Radovan Karadzic está particularmente furioso com Milosevic por, alegadamente, este se ter mostrado disposto a reconhecer a Bósnia e a «vender os sérvios bósnios» em troca do levantamento das sanções internacionais. «Não acredito que Milosevic venha a reconhecer a Bósnia-Herzegovina», insistiu Karadzic numa entrevista especial à TV sérvia, há dois dias. «Mas se [Milosevic] o fizer, continuaremos a lutar até alcançarmos o nosso objectivo final.»
Os sérvios bósnios ainda não revelaram, porém, qual é o seu «objectivo final». Na mesma entrevista à televisão de Pale, Karadzic declarou que está agora disposto a aceitar todos os elementos do plano de paz para a Bósnia proposto pelas cinco nações do Grupo de Contacto, excepto os mapas de distribuição de território. No entanto, não esclareceu se aceitará os gestos formais que confirmarão a sua aceitação definitiva deste plano de paz ou a sua vontade de negociar, por via diplomática, o fim da guerra.

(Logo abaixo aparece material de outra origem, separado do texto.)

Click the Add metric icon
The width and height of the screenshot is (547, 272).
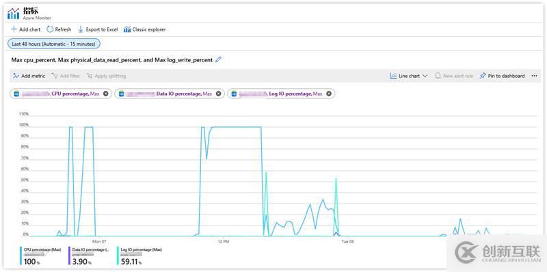pos(16,76)
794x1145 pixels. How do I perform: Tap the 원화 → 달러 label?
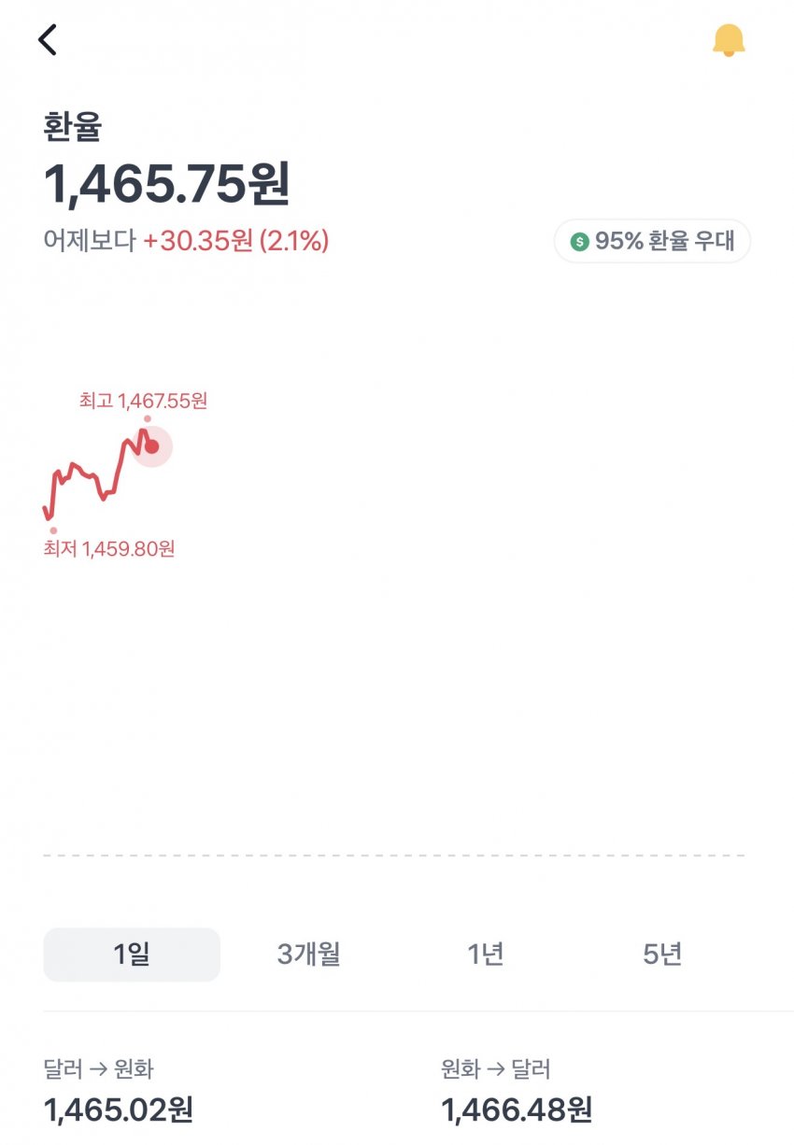(495, 1069)
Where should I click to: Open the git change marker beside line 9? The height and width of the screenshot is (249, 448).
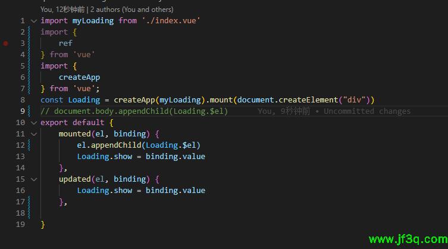click(x=29, y=111)
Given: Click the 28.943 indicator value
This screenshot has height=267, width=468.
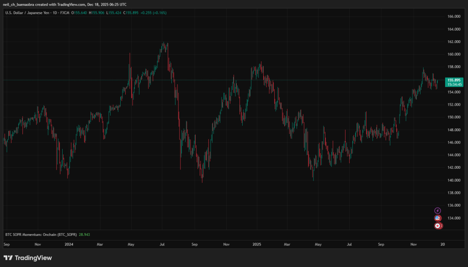Looking at the screenshot, I should tap(84, 234).
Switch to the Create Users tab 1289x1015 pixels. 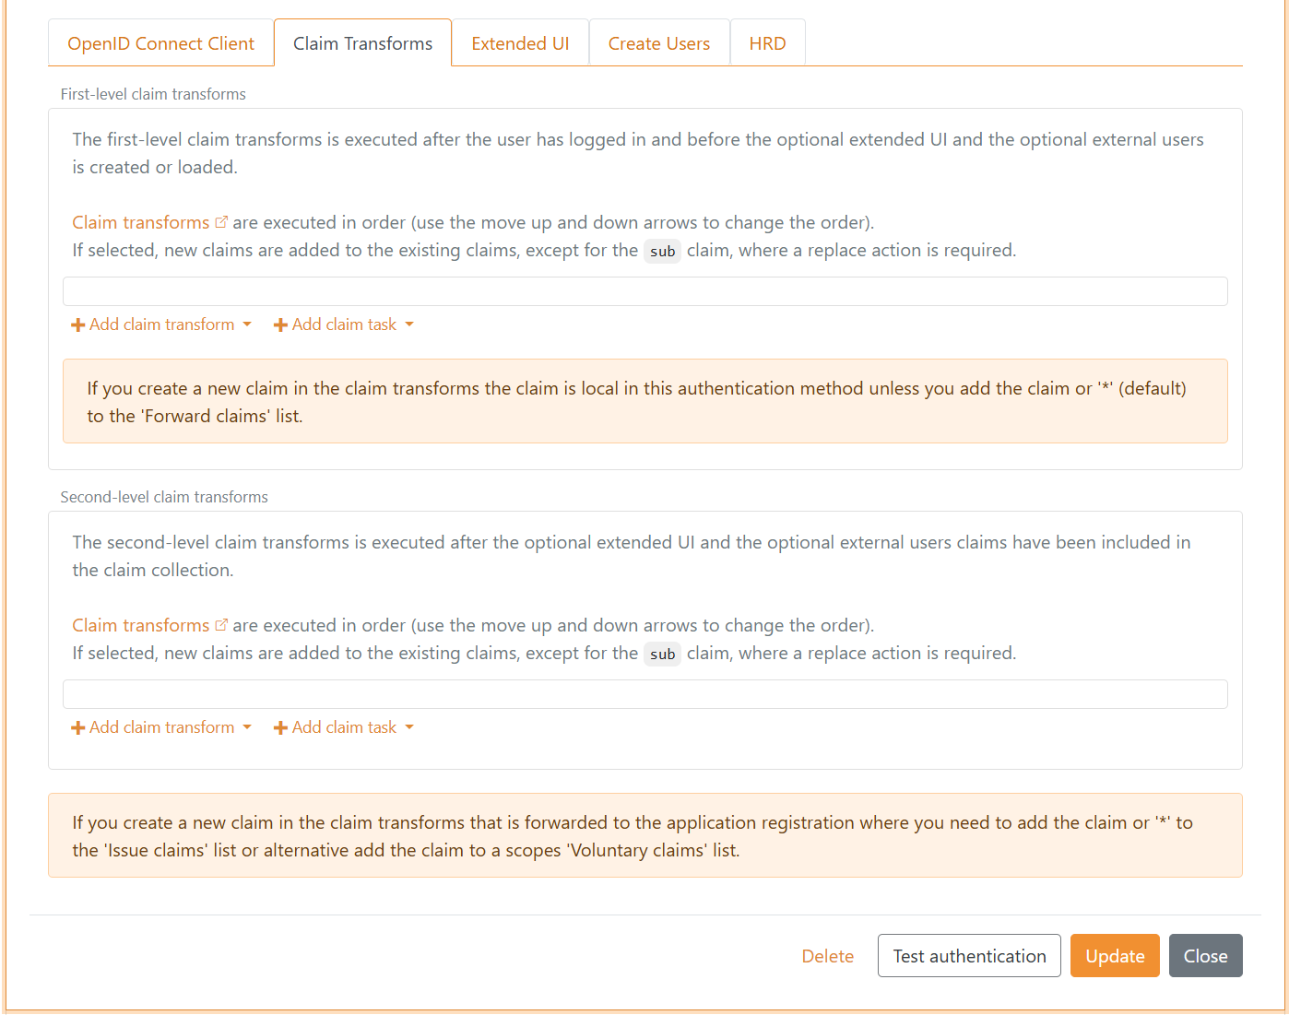click(658, 42)
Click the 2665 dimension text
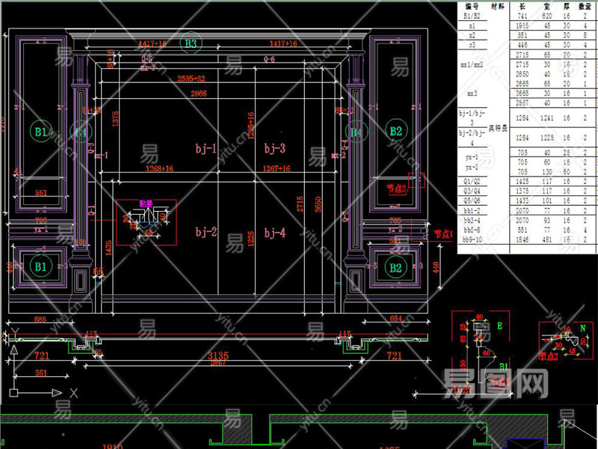Screen dimensions: 598x449 point(199,93)
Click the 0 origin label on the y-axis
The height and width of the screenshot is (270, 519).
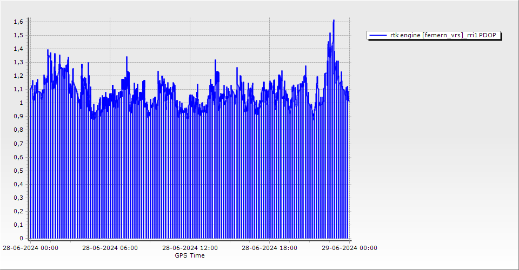pos(21,238)
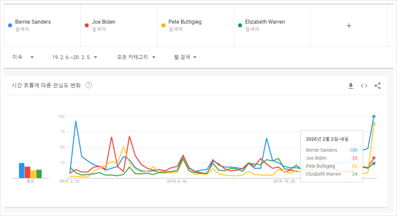Click the green Elizabeth Warren color dot

click(240, 25)
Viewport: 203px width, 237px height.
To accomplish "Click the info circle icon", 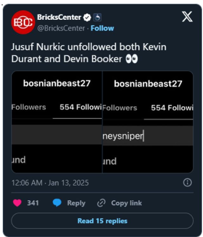I will (x=187, y=182).

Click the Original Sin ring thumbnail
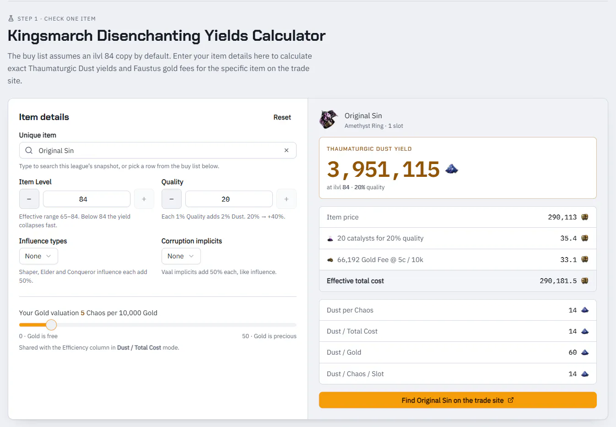pyautogui.click(x=329, y=120)
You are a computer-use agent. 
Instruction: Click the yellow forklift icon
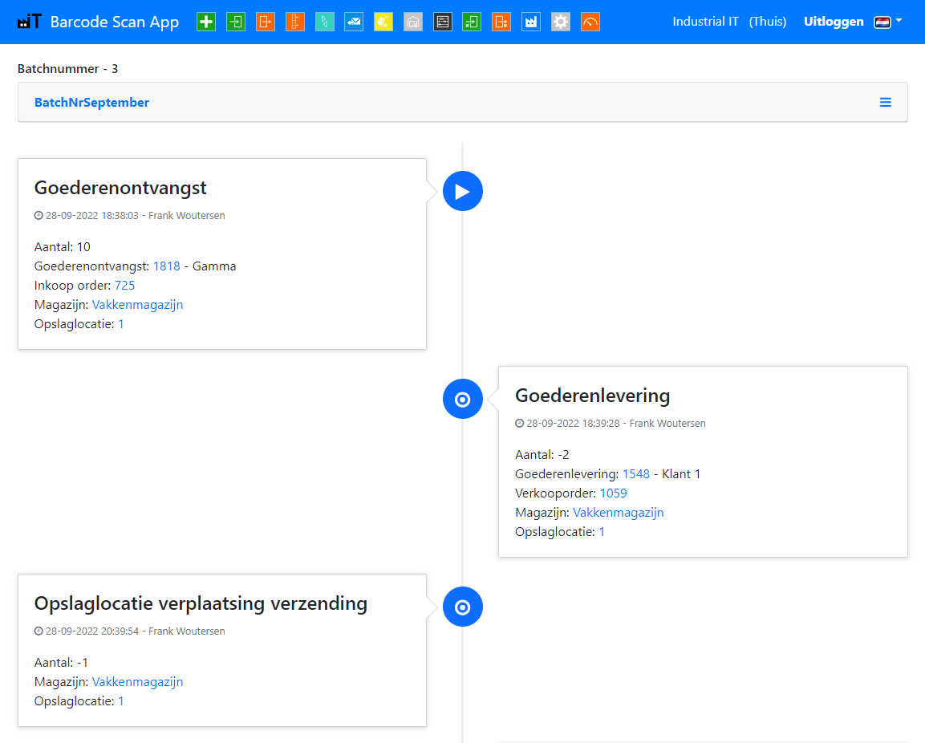[x=383, y=22]
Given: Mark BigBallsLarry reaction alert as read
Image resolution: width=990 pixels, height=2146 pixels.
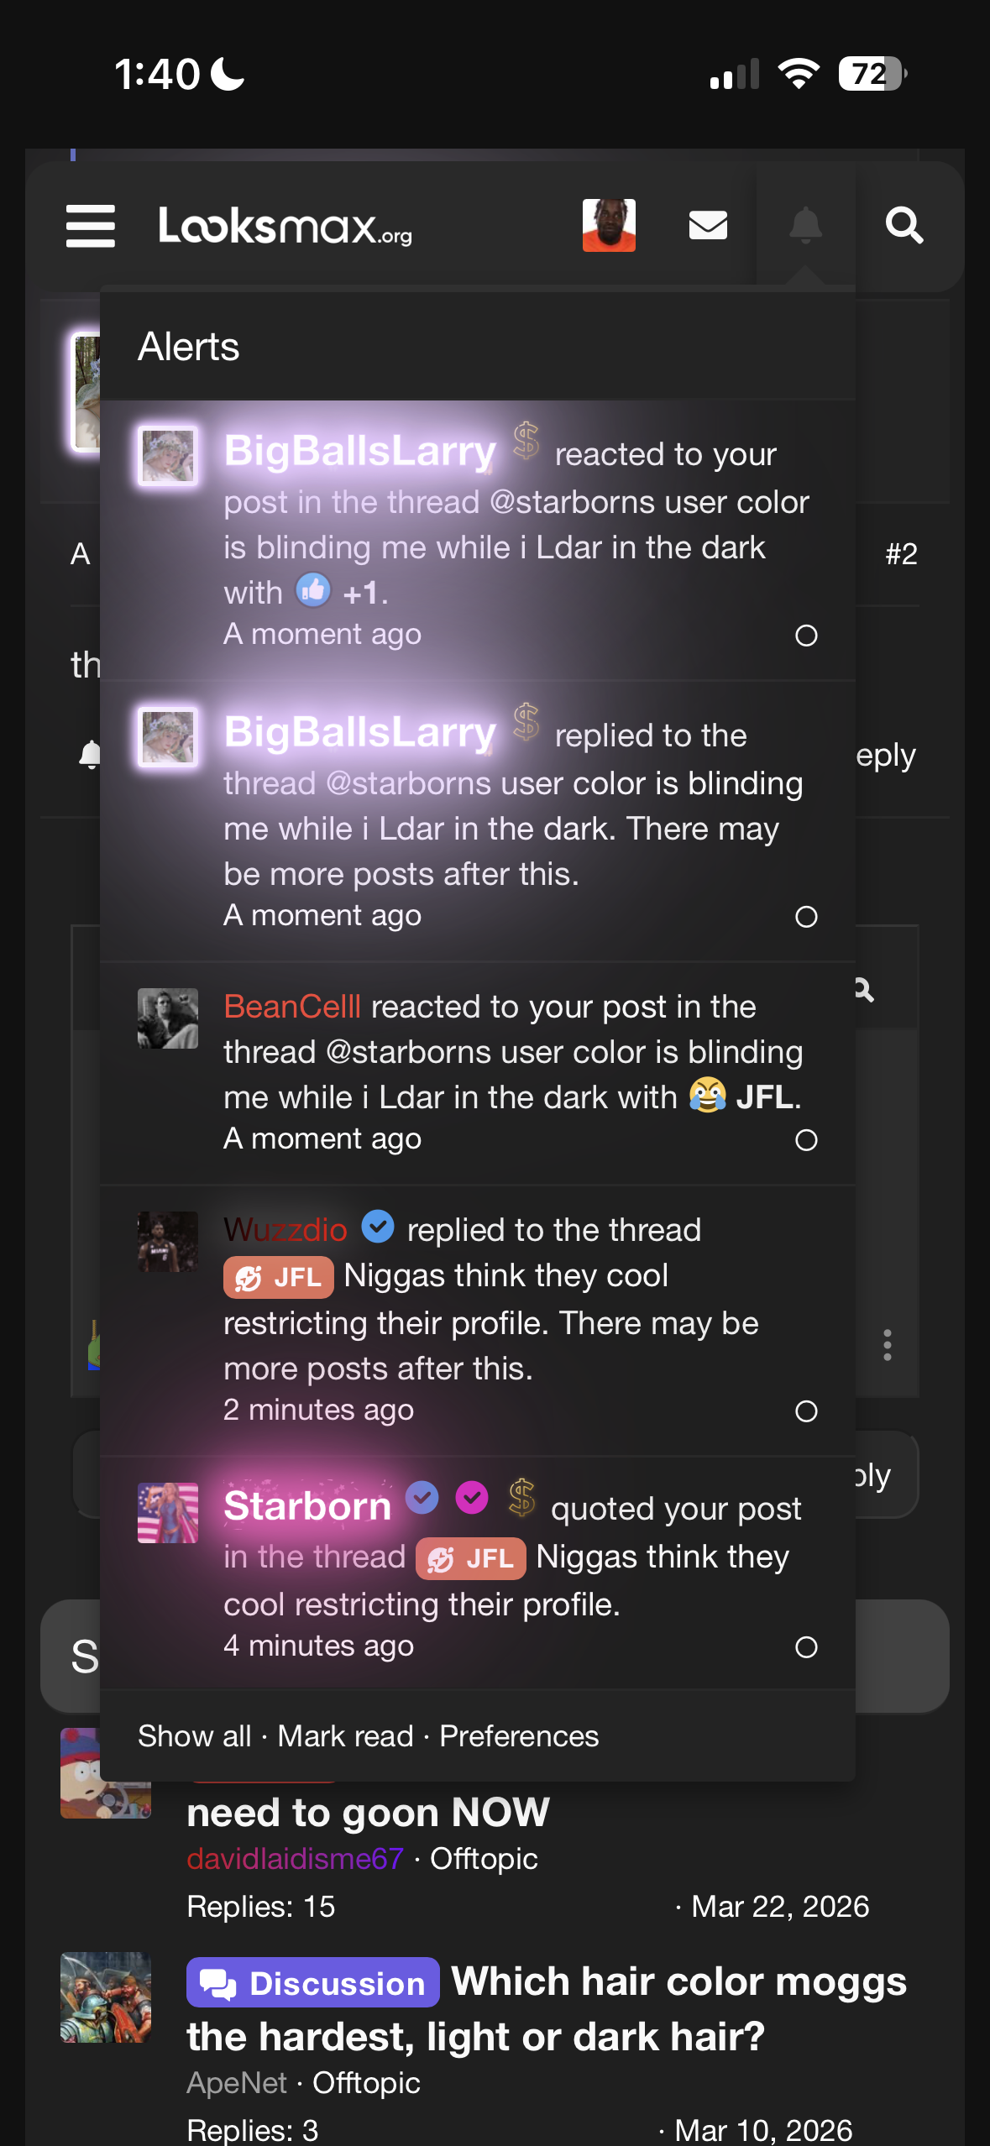Looking at the screenshot, I should point(806,636).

A lógica da situação sérvia bósnia, segundo a Reuter, parece indicar que vão manter alguns reféns para usarem como trunfos sempre que o Ocidente se mostrar mais duro. «É difícil ver como é que Milosevic pode libertá-los sem usar a força, se Karadzic não os quiser deixar em liberdade», observou uma fonte diplomática. «Por um lado, a sua credibilidade está em xeque, mas por outro ele não vai arriscar um confronto físico, embora o Exército e polícia da Sérvia fossem suficientemente poderosos para vencer o combate.»
A força de Karadzic está no facto de não ter nenhum sucessor óbvio e de a sua estratégia de jogar com o tempo num ambiente diplomático em mutação permanente sempre ter resultado.
Seselj na prisão
Outros observadores em Belgrado estão convencidos de que o Presidente Milosevic está realmente determinado a reconhecer a Bósnia-Herzegovina como um Estado soberano. As suas longas negociações com o enviado americano Frasure estão praticamente concluídas; a maior parte das sanções (mas não todas!) serão levantadas por um período «indefinido», mas o fim total do embargo só será possível se Belgrado reconhecer a Croácia tal como a Bósnia-Herzegovina.
A confirmação, embora indirecta, da alegada disposição de Milosevic para reconhecer a Bósnia só foi dada no sábado à noite com o já esperado anúncio da prisão do líder ultranacionalista Vojislav Seselj, do Partido Radical Sérvio, também conhecido como o principal opositor do reconhecimento da Bósnia-Herzegovina pela Sérvia.
Seselj e um grupo de deputados do seu partido foram detidos em Gnjilane, uma cidade na problemática província do Kosovo, depois de uma cena de tiros, ainda não explicada, num comício dos radicais. Estes organizaram, na semana passada em várias localidades da Sérvia, múltiplas manifestações de apoio a Karadzic e de protesto contra o reconhecimento da Bósnia. Seselj tinha também marcado um grandioso comício para o dia próximo dia 17 em Belgrado. No entanto, receando um conflito sangrento entre partidários de Milosevic e aliados da dupla Seselj-Karadzic nas ruas da capital sérvia, as autoridades tentaram encontrar uma razão para proibir o comício.
«O tiroteio em Gnjilane surgiu como uma provocação da polícia», declarou ontem um representante do Partido Radical. «Começou de propósito para justificar a prisão do nosso líder e proibir o comício em Belgrado.»